Stored records
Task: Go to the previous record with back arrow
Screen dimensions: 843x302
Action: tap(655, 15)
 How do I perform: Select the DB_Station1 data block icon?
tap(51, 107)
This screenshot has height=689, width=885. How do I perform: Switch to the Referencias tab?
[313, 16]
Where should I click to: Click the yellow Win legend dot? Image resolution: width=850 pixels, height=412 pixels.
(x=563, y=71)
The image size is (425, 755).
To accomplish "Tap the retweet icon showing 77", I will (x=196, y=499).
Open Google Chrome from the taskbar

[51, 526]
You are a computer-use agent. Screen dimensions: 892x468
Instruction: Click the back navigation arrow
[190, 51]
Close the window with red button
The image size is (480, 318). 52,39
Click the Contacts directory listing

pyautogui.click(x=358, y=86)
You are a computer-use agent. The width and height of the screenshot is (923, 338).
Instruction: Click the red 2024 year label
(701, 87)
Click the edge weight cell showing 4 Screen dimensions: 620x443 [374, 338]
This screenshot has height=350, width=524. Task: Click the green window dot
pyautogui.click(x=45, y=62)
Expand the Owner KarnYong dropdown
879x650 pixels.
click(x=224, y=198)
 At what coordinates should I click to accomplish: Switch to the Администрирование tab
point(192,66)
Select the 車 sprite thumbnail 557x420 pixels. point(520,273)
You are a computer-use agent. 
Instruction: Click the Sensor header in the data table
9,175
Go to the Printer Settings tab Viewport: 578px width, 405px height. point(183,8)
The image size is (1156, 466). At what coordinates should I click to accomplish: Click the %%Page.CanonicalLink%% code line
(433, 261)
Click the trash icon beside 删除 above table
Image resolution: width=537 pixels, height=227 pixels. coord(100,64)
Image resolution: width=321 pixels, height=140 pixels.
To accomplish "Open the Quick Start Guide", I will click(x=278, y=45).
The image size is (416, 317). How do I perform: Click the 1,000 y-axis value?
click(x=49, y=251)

§ THE PROBLEM
Filter the preceding entries down to the lines with "computer".

§ RESULT
You are a computer-use agent. Screen dimensions: 892x468
You are a computer-use agent. The width and height of the screenshot is (923, 338).
You are a computer-use agent. 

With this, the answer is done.